En fait la question de « si c’est possible » ne sera pas évoquée, mais je suppose que ça fait partie des petites maladresses verbales qui dénotent le malaise de celui qui évite de dire des choses telles qu’elles lui apparaissent vraiment pour les faire apparaître telles qu’il veut les faire apparaître (cet évitement pourrait être une définition de la pratique la langue euphémistique manageuriale). La solution proposée par Inglesby comme d’autres est la « submersion de bonne information » [good information flooding] (le mot clé revient sans cesse, notamment dans cette tirade mémorablement orwellienne d’un autre paneliste)!

La « bonne information » contre la « mauvaise information »

Mais à l’évidence, l’information fiable, la bonne information, c’est celle que le comité décide de diffuser et la mauvaise, celle qu’il n’avalise pas parce qu’elle le contredit. Est-il normal qu’un « scientifique » (épidémiologiste, médecin) se prête à de telles présuppositions? Qu’il prête son autorité pour un processus de contrôle centralisé de l’information -justifié par l’état d’urgence sanitaire- dont une règle évidente est qu’il a raison par définition?

De quelle science parlons-nous?

Pour finir, voici le directeur du Centre Chinois de gestion des maladies et contaminations qui met son autorité (scientifique?) dans la balance:

Tout ceci est basé sur de l’information basée scientifiquement [Science based information]!

Mais quelle est la science en question? La science de la communication de crise? Quelle autre science pourrait-ce être?

Management vs science

Si c’est la science au sens traditionnel, qui est évoquée dans cette déclaration, c’est seulement parce que le comité considère a priori qu’il possède la bonne science, la bonne information. Et cette présupposition est précisément le principe de la communication de guerre.

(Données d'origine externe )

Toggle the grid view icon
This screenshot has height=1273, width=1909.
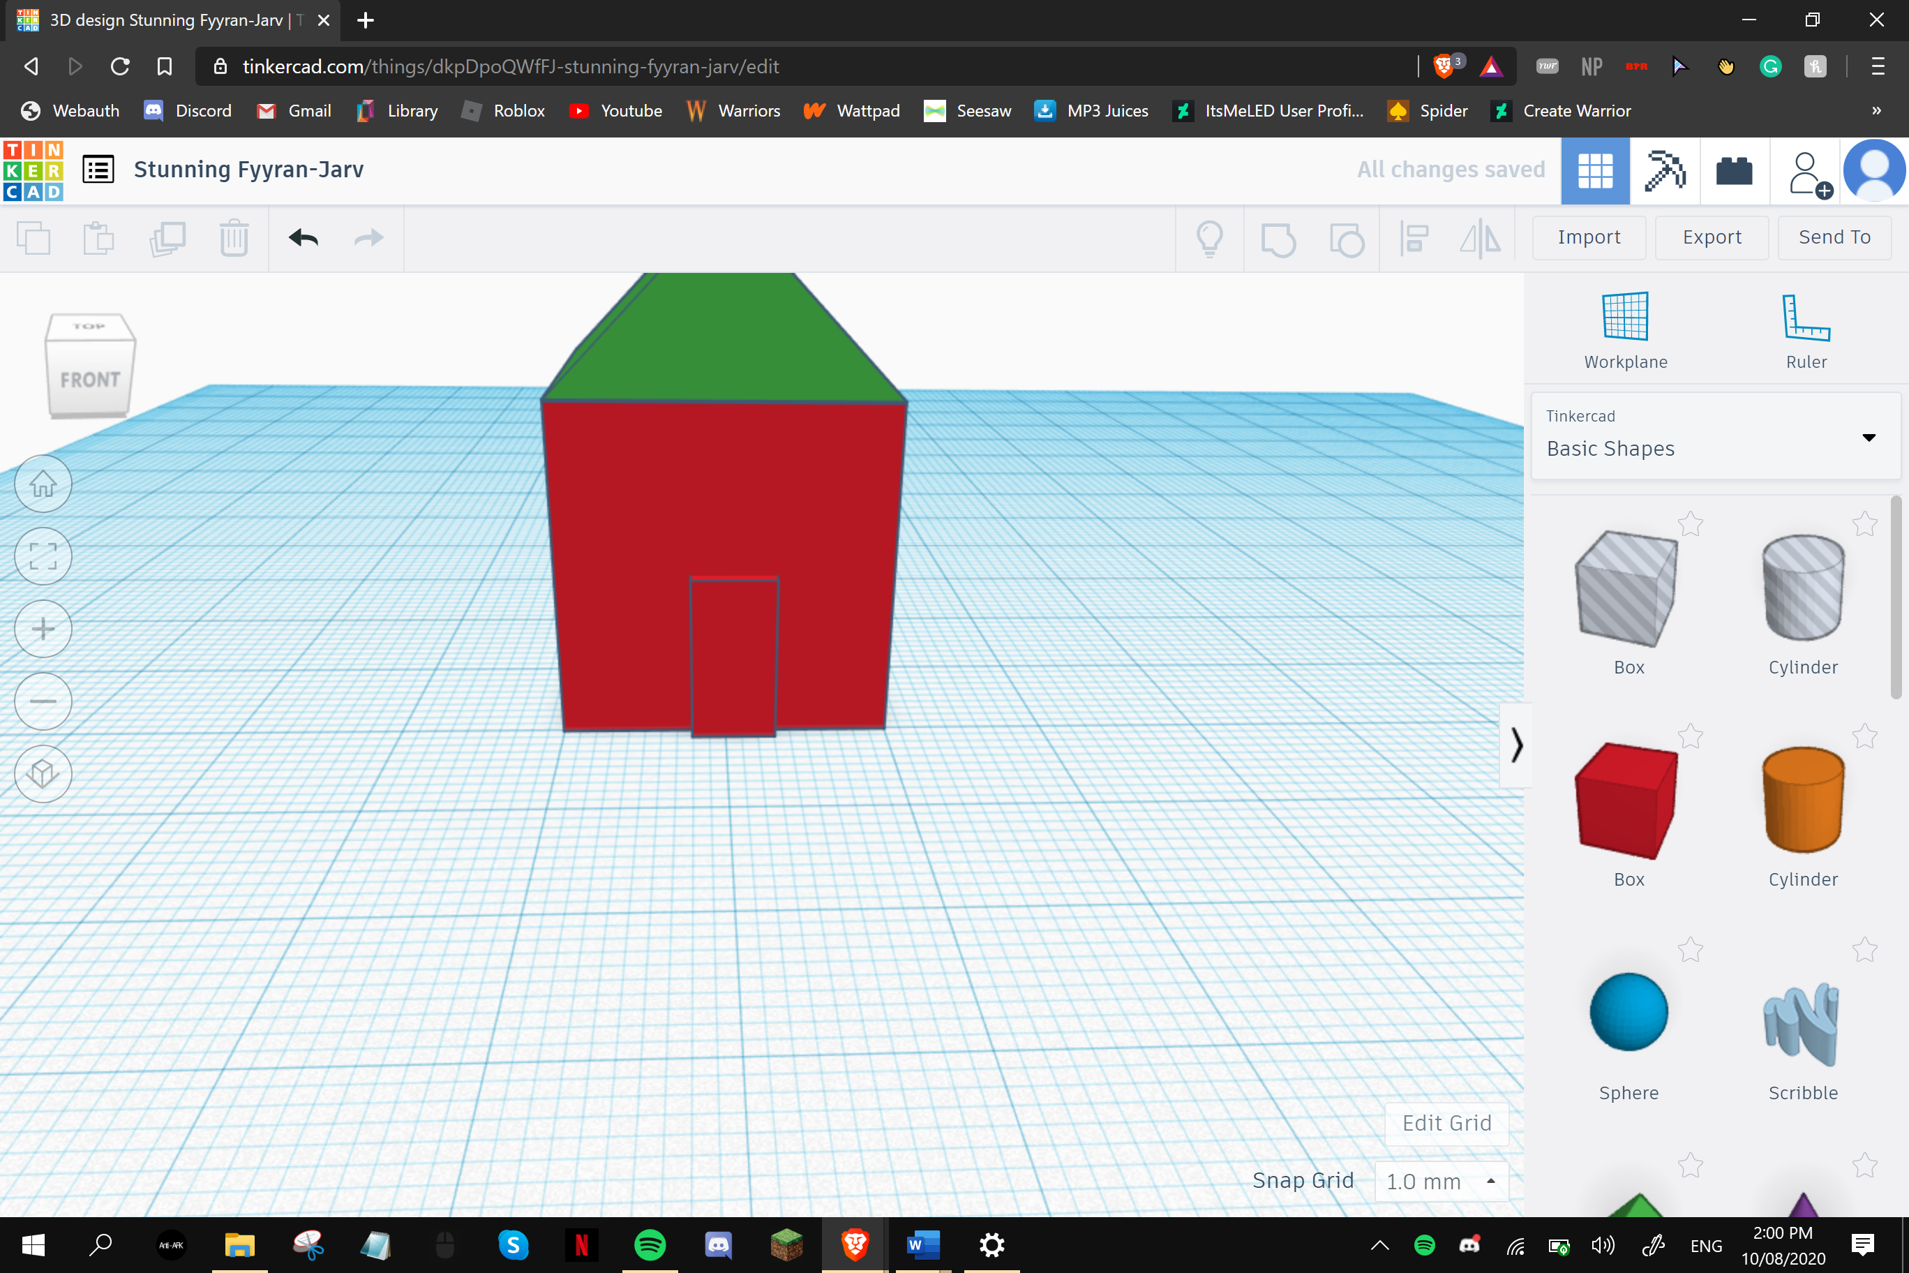pyautogui.click(x=1595, y=170)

La question qui vient logiquement est: est-ce que la communication d’urgence (c’est à dire la com, le management, c’est à dire l’organisation que la pensée manageuriale promeut par essence) pourrait avoir complètement phagocyté ce que les épistémologues s’accorde plus où moins encore à appeler « science », et ce au point de lui faire dire n’importe quoi?

Par exemple dire que l’épidémie est beaucoup plus grave qu’elle ne l’est en réalité? Ceci pourrait être déterminé par toute cette machine protocolaire qui prendrait -par erreur incompétence ou malhonnêteté- le modèle envisagé (proposé dans la simulation) pour la réalité.

La question de l’influence de l’économie et du management sur la science était déjà posée bien avant cette crise. Elle s’avère aujourd’hui brûlante. La pensée manageuriale et la com, du moins celles appliquées paroxystiquement comme ici, sont exactement l’inverse de recherche de la vérité, de la science.

Bref, peut-être que SkyNet, comme dans Terminator a pris possession de l’humanité. C’est l’hypothèse que faisait le philosophe Giorgio Agamben au début de la crise. Il s’est fait traiter d’allumé, voire de complotiste, mais l’examen précis du discours de nos gestionnaires crise porte à considérer très poréécisément cette hypothèse apocalyptique.